## BEGIN

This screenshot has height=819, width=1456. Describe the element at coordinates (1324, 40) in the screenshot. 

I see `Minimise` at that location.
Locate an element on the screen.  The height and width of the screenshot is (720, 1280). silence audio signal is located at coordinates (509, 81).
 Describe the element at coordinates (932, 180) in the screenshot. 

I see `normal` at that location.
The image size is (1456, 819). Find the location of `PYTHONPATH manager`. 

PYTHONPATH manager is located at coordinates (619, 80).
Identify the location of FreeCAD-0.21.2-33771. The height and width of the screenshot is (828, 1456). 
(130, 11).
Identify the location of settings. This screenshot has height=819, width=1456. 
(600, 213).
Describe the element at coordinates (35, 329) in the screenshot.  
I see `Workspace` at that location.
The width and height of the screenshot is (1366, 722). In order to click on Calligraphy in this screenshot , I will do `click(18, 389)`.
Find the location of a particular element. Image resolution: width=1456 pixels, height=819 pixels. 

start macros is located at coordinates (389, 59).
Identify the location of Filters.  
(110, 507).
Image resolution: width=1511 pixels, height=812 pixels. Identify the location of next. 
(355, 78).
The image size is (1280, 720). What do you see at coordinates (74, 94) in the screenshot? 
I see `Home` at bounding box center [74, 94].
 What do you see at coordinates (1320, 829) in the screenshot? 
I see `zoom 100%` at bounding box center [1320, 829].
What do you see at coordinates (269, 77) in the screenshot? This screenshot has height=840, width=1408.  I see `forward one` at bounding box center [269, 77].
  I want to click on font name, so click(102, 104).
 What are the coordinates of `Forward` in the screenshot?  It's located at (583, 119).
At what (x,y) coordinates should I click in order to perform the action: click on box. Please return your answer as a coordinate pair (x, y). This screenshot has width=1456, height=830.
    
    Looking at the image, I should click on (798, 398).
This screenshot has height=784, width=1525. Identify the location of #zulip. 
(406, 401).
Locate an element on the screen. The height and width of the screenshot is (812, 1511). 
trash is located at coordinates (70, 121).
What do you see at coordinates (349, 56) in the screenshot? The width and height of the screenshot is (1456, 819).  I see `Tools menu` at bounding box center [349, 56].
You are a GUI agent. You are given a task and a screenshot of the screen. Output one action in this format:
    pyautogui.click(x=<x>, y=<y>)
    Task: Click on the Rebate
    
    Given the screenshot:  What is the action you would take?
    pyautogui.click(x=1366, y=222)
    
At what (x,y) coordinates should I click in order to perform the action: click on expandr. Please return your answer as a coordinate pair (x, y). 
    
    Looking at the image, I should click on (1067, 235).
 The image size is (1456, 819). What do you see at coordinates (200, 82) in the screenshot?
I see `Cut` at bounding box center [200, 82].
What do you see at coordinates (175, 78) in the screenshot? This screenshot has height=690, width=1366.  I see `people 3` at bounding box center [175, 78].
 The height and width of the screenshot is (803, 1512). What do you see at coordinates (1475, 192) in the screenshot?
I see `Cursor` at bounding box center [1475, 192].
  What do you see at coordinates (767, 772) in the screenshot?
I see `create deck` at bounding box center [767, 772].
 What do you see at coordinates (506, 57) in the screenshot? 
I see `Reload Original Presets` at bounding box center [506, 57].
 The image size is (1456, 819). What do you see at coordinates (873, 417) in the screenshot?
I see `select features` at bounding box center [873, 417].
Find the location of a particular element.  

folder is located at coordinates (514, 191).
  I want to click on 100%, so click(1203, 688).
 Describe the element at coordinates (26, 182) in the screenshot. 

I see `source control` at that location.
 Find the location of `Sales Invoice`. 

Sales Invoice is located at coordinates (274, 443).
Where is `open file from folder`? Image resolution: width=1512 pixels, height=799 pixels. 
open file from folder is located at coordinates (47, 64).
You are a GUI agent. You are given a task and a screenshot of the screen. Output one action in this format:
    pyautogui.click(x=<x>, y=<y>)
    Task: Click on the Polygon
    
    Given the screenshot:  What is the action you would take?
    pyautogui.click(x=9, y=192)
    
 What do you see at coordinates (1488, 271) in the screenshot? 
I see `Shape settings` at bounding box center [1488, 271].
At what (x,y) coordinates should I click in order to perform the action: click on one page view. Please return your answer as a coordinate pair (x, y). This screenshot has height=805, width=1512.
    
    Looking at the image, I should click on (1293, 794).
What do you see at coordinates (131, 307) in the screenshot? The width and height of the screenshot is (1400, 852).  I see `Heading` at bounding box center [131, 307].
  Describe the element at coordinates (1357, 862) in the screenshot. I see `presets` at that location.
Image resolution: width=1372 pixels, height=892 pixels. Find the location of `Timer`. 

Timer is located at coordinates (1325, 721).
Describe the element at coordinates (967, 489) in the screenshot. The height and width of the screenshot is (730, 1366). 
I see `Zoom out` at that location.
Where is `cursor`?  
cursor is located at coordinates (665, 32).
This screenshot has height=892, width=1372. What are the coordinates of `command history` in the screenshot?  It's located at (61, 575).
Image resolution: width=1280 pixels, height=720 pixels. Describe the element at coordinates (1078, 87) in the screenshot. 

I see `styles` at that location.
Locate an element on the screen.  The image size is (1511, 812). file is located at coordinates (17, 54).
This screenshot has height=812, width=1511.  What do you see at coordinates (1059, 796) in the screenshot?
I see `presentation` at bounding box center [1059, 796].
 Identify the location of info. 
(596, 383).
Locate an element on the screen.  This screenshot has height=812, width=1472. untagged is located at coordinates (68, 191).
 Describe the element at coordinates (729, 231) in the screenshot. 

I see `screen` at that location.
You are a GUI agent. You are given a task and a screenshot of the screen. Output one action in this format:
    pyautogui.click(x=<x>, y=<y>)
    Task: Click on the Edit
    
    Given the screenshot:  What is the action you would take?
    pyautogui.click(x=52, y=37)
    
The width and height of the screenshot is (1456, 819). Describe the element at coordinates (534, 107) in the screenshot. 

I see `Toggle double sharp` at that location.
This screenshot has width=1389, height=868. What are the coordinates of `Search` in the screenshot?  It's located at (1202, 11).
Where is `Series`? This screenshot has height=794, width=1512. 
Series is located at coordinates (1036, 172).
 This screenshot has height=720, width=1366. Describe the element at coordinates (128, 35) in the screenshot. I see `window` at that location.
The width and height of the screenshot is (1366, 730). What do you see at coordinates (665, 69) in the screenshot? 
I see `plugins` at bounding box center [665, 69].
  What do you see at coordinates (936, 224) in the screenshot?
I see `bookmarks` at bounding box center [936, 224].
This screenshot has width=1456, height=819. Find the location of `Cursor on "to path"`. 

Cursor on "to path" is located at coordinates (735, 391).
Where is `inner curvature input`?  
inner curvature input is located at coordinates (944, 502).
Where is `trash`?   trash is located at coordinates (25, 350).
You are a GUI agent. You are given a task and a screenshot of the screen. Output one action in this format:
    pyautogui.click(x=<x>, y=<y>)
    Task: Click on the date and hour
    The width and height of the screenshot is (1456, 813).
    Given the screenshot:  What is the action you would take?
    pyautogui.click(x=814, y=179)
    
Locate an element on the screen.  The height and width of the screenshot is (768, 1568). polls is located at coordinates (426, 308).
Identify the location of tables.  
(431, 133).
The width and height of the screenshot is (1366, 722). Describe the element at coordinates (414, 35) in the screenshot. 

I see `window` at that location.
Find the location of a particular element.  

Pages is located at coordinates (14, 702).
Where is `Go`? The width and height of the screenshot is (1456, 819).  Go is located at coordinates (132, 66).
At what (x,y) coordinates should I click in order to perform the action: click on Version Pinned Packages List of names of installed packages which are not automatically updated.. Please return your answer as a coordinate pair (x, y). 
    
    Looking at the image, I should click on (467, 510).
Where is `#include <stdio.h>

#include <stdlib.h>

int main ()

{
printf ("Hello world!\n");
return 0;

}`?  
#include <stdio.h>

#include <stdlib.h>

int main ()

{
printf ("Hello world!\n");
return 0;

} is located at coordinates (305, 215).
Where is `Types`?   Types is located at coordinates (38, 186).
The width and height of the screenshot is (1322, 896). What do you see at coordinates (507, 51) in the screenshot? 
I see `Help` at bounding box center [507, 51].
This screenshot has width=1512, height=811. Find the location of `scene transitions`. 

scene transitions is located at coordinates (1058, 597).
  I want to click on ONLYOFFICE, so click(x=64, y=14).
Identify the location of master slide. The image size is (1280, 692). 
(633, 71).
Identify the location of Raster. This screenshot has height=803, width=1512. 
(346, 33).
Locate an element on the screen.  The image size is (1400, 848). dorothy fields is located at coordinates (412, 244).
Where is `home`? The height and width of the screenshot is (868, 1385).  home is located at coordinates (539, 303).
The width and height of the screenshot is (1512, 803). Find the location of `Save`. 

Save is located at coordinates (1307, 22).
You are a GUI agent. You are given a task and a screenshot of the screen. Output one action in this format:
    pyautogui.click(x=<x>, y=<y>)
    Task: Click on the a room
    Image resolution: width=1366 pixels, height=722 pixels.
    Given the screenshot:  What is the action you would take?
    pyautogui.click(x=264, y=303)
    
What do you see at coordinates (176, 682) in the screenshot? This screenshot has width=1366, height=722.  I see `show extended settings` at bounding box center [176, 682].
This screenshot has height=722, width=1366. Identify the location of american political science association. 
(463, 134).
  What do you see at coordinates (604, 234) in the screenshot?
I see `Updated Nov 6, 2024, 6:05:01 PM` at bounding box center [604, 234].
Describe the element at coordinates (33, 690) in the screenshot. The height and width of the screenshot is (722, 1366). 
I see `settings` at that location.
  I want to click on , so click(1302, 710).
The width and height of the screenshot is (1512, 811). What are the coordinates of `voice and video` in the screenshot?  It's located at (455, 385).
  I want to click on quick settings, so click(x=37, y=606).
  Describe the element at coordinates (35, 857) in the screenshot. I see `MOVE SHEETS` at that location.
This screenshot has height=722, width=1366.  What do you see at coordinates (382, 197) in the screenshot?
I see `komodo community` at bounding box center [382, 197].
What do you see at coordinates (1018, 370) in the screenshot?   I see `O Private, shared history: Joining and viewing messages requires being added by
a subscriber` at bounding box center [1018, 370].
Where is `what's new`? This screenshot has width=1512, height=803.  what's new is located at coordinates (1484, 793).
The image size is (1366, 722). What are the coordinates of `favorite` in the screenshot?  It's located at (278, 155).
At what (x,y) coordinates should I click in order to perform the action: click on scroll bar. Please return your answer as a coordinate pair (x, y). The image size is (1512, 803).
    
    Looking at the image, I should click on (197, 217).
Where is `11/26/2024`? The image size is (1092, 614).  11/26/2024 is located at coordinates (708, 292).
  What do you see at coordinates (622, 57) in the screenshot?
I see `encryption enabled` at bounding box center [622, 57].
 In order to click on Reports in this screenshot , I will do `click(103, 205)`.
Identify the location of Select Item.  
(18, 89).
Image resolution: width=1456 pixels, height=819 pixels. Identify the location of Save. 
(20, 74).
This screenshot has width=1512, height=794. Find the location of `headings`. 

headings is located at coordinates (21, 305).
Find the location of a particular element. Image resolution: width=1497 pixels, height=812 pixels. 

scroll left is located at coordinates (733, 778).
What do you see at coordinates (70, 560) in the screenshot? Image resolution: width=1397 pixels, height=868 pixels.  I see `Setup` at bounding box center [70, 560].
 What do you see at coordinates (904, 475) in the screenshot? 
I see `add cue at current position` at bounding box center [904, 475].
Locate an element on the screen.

## END

▸ Problem description: Duplicate the items from the start through the line containing "center [74, 94].", including both ends, and stop after that line.

▸ Solution for this task:
This screenshot has height=819, width=1456. Describe the element at coordinates (1324, 40) in the screenshot. 

I see `Minimise` at that location.
Locate an element on the screen.  The height and width of the screenshot is (720, 1280). silence audio signal is located at coordinates (509, 81).
 Describe the element at coordinates (932, 180) in the screenshot. 

I see `normal` at that location.
The image size is (1456, 819). Find the location of `PYTHONPATH manager`. 

PYTHONPATH manager is located at coordinates (619, 80).
Identify the location of FreeCAD-0.21.2-33771. The height and width of the screenshot is (828, 1456). 
(130, 11).
Identify the location of settings. This screenshot has height=819, width=1456. 
(600, 213).
Describe the element at coordinates (35, 329) in the screenshot.  
I see `Workspace` at that location.
The width and height of the screenshot is (1366, 722). In order to click on Calligraphy in this screenshot , I will do `click(18, 389)`.
Find the location of a particular element. Image resolution: width=1456 pixels, height=819 pixels. 

start macros is located at coordinates (389, 59).
Identify the location of Filters.  
(110, 507).
Image resolution: width=1511 pixels, height=812 pixels. Identify the location of next. 
(355, 78).
The image size is (1280, 720). What do you see at coordinates (74, 94) in the screenshot? 
I see `Home` at bounding box center [74, 94].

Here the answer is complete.